A 2013 report in The Guardian UK showed that the number of people visiting a library at least once a year in the UK had dropped by 25% since records had begun in 2005. This, the authors suggested, was at least partly caused by the closure of hundreds of libraries (9% over the same period) by cash-strapped local councils.

This seems like a bad transition. Some would argue it’s caused by the availability of e-books, online libraries and the like, but this has never really been quantified, and it may be, as I suspect, that our kids aren’t reading Little Women on their iPads as much as … well, you know, women, generally.

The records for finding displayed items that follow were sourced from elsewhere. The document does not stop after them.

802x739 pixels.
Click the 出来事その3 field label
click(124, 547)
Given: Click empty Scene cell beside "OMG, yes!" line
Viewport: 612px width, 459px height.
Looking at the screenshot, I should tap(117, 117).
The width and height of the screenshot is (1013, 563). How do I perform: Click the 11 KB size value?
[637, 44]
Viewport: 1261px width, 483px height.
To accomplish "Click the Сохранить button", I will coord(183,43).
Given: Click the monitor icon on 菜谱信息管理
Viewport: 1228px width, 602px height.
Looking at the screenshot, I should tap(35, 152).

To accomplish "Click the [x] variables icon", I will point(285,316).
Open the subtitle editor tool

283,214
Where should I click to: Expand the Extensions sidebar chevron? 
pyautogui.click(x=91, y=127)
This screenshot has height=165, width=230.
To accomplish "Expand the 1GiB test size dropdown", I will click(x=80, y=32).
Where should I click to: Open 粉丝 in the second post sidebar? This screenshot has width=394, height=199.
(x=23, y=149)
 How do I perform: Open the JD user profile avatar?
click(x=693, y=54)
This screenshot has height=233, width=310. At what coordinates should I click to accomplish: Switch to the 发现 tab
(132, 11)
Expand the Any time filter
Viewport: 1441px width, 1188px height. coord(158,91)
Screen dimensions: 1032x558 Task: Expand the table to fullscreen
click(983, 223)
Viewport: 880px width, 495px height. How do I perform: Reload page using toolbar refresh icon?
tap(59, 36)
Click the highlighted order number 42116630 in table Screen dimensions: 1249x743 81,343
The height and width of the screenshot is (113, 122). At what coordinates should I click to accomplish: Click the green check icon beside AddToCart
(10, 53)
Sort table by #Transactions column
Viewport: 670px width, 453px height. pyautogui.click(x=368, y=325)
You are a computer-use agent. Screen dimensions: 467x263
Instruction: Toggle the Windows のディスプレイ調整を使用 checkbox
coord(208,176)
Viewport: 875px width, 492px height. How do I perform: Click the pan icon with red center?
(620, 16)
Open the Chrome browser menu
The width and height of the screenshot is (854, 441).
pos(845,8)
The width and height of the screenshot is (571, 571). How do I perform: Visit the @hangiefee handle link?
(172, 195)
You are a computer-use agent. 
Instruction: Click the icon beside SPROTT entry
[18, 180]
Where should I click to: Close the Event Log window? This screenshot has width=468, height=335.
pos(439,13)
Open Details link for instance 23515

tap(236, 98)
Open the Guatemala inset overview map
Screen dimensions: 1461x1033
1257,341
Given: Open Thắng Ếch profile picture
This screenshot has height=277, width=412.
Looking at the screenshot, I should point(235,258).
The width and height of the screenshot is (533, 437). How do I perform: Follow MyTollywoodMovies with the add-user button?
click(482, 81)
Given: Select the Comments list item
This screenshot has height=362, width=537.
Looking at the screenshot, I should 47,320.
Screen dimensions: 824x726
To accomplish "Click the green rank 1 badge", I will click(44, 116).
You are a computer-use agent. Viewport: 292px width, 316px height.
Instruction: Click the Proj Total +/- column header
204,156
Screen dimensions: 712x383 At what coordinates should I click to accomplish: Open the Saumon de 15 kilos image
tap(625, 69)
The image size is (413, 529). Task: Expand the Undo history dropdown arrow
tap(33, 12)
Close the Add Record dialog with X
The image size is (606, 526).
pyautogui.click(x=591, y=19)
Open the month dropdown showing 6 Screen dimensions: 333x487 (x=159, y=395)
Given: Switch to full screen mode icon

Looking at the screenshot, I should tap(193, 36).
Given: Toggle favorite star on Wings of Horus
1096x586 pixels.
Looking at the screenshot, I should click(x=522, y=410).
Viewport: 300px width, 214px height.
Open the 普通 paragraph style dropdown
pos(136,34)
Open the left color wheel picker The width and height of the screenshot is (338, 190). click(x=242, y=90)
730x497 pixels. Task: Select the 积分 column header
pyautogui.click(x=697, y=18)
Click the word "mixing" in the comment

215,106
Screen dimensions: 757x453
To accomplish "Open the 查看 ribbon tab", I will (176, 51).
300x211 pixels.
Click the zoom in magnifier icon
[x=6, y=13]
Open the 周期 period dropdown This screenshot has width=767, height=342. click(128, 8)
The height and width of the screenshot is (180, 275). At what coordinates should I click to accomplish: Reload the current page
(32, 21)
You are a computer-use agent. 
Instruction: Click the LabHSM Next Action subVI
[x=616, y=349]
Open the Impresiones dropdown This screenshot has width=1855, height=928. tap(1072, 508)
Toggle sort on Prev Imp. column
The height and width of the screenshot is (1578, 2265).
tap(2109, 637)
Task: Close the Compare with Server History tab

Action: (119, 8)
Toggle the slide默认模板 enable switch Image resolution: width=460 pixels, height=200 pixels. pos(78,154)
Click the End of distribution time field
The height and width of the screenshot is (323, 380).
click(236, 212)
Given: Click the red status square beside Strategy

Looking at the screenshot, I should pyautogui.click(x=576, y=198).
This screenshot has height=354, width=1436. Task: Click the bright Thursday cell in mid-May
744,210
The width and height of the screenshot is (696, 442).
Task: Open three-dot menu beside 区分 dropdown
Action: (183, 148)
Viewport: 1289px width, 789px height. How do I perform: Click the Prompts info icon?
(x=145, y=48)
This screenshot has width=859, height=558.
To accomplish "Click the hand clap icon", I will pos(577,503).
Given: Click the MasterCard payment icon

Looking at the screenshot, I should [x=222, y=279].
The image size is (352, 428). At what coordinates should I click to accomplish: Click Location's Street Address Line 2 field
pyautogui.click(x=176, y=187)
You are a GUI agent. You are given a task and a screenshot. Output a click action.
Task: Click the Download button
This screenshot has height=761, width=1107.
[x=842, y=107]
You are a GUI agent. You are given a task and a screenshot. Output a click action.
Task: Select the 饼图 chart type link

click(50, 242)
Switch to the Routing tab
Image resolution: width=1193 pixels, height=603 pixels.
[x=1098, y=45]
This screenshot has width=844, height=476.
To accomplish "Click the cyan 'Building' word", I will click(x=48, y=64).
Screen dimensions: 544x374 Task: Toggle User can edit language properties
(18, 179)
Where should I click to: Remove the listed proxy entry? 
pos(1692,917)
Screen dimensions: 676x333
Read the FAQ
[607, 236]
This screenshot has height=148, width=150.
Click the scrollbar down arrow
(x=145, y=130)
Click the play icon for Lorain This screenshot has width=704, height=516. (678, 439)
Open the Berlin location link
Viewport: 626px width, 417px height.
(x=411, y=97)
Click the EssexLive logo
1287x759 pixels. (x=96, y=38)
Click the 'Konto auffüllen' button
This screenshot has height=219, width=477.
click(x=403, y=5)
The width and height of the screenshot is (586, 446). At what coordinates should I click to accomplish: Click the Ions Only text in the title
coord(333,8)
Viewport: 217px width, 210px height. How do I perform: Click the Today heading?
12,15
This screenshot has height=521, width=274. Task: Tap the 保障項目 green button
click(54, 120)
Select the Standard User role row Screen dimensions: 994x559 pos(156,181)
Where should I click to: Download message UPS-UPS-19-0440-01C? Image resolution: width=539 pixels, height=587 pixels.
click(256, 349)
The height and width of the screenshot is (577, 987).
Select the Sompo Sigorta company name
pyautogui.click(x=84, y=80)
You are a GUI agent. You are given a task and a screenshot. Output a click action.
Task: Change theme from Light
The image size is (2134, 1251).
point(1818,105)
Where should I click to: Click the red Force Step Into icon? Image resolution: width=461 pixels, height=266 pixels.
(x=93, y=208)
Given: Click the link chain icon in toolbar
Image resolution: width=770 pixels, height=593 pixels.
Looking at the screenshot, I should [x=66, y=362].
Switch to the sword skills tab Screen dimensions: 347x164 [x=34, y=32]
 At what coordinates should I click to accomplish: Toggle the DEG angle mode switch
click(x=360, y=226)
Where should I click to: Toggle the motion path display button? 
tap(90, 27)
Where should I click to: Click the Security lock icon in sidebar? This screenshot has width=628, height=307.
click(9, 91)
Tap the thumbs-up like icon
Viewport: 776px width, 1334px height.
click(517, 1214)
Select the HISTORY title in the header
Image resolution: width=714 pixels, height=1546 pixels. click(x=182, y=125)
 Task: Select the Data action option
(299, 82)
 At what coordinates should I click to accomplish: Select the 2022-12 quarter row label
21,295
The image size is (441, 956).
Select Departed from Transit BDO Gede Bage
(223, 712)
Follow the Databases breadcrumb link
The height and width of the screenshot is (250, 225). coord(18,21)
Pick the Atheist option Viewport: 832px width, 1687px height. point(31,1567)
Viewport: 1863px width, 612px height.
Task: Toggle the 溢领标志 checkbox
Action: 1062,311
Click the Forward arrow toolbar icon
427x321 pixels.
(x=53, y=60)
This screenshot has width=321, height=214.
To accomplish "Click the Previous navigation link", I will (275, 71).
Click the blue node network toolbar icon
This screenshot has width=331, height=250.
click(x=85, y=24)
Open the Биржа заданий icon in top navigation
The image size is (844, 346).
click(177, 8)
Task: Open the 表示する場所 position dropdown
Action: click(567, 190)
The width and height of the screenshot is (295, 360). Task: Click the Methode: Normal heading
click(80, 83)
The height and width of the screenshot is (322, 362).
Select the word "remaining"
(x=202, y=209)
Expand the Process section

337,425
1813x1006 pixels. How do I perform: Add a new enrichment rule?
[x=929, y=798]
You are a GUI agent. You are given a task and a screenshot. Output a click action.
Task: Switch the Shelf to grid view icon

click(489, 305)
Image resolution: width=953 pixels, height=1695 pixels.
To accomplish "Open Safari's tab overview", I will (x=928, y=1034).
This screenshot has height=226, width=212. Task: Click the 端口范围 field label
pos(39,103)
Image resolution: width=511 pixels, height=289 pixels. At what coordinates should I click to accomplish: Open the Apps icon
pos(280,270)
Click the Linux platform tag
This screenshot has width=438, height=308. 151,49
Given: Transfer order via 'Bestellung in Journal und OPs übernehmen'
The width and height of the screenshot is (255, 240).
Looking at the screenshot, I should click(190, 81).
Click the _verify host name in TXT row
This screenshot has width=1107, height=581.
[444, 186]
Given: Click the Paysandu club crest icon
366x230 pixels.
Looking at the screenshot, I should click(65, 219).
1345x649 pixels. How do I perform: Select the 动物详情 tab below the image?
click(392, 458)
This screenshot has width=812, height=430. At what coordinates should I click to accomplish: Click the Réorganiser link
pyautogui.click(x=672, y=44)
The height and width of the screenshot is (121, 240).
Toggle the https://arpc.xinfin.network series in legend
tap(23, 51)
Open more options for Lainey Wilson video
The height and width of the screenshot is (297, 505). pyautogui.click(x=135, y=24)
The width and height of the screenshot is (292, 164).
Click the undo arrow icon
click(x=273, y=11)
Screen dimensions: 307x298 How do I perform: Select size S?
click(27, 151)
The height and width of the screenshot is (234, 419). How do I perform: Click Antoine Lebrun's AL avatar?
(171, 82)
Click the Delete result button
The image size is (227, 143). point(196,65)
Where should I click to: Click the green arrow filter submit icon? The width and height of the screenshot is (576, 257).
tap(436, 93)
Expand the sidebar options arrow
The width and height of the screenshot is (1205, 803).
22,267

I’ll leave the last words to my favourite author, Patrick White. He believed we were an easily distracted people. He suggested that a lot of us were really kidults, unwilling or unable to cope with the complexities of the world. He suggested this was leading us down a raspberry-flavoured path or silliness and trivia. He wondered whether every transition was a good one. As an example, he told the story of Prime Minister Ben Chifley. How, after a goodwill visit to Longreach in 1947, he strolled back to his hotel with a local journalist. How he stopped to talk to a local drunk, wish him well, before heading up to his room. White described Curtin as a ‘calm, self-contained, solitary figure.’ He said, ‘One wonders, do today’s private jets and army of minders make for better government? How, in the space of forty years, did it all get so much out of control?’
A question we’re all left wondering. When our present world fails to live up to the promises of our early visions. As we’re forced to ask ourselves, again, What should today, what will tomorrow look like? And will I like it?